The Elder Scrolls franchise has always imbued the player with a bit of an ego. The very first moments of Oblivion has an old emperor entrusting you with the continuing prosperity of Tamriel, acutely aware of the assassins in the rafters and his own impending mortality. In Skyrim you were the tip of the spear for a brutal rebellion, the head of your class in the thieves guild, and the sole resuscitating force of the Dark Brotherhood. You were the breath of life in a static world, pressing the buttons to make the cogs turn. Those campaigns were freeing, but also incredibly personal. To sit by the babbling brooks, and climb the abandoned towers, knowing that all the processing power in the world is making it damn well sure that you’re not going to run into anything you’re not capable of handling. My time in Tamriel was best defined by long, soul-replenishing silence. Uninterrupted by any knocks at the door or pings in general chat. It was the closest videogames get to pure sanctuary.

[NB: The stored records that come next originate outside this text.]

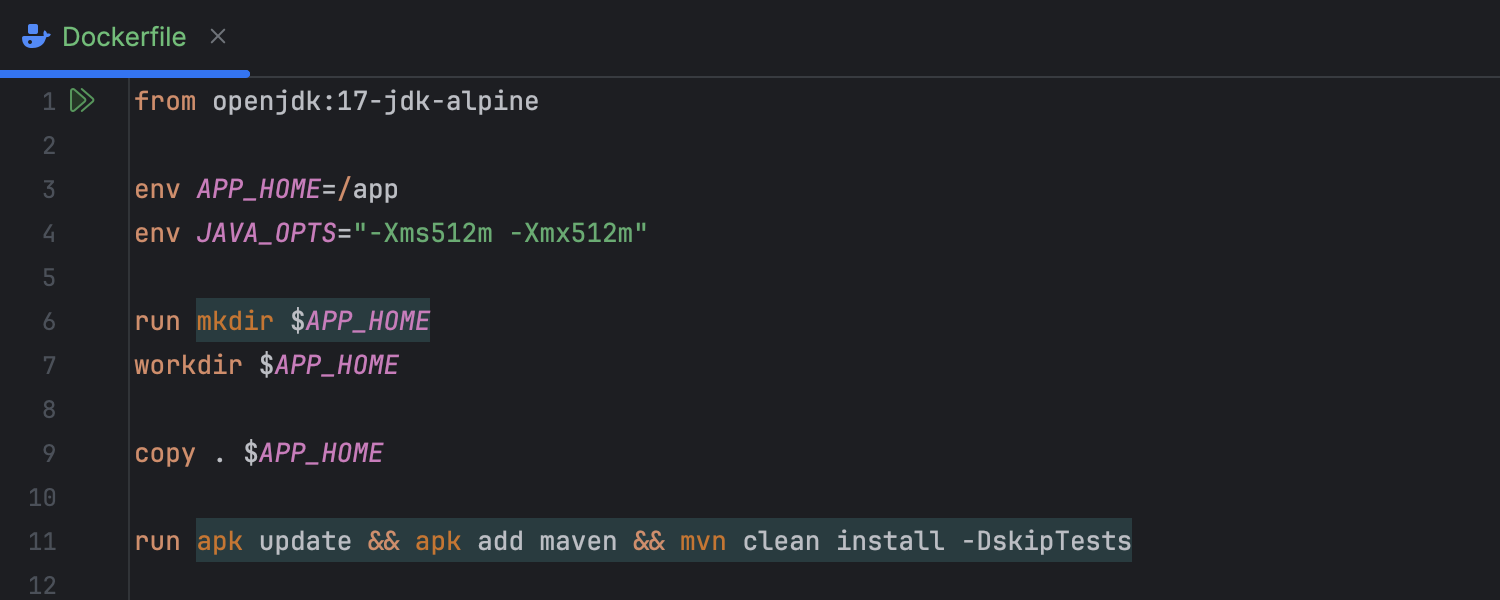Viewport: 1500px width, 600px height.
Task: Click the 'copy' instruction keyword
Action: (x=165, y=454)
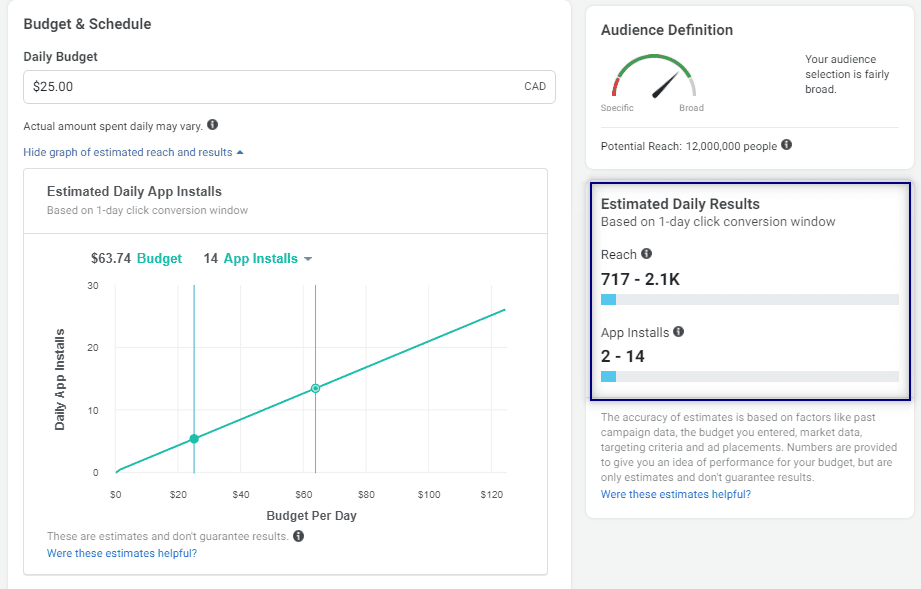Click the CAD currency label in budget field
This screenshot has width=921, height=589.
point(535,87)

So that’s why when the old man with the staff tells me that I’m the chosen one, I know he is full of shit. This is The Elder Scrolls Online. I know full well you just told all those dudes and laides wearing the exact same clothes as me the same thing. Thus brings us to the primary issue with WiFi Tamriel: The core experience The Elder Scrolls Online aims for is also totally incongruous with the tenants of MMO gameplay.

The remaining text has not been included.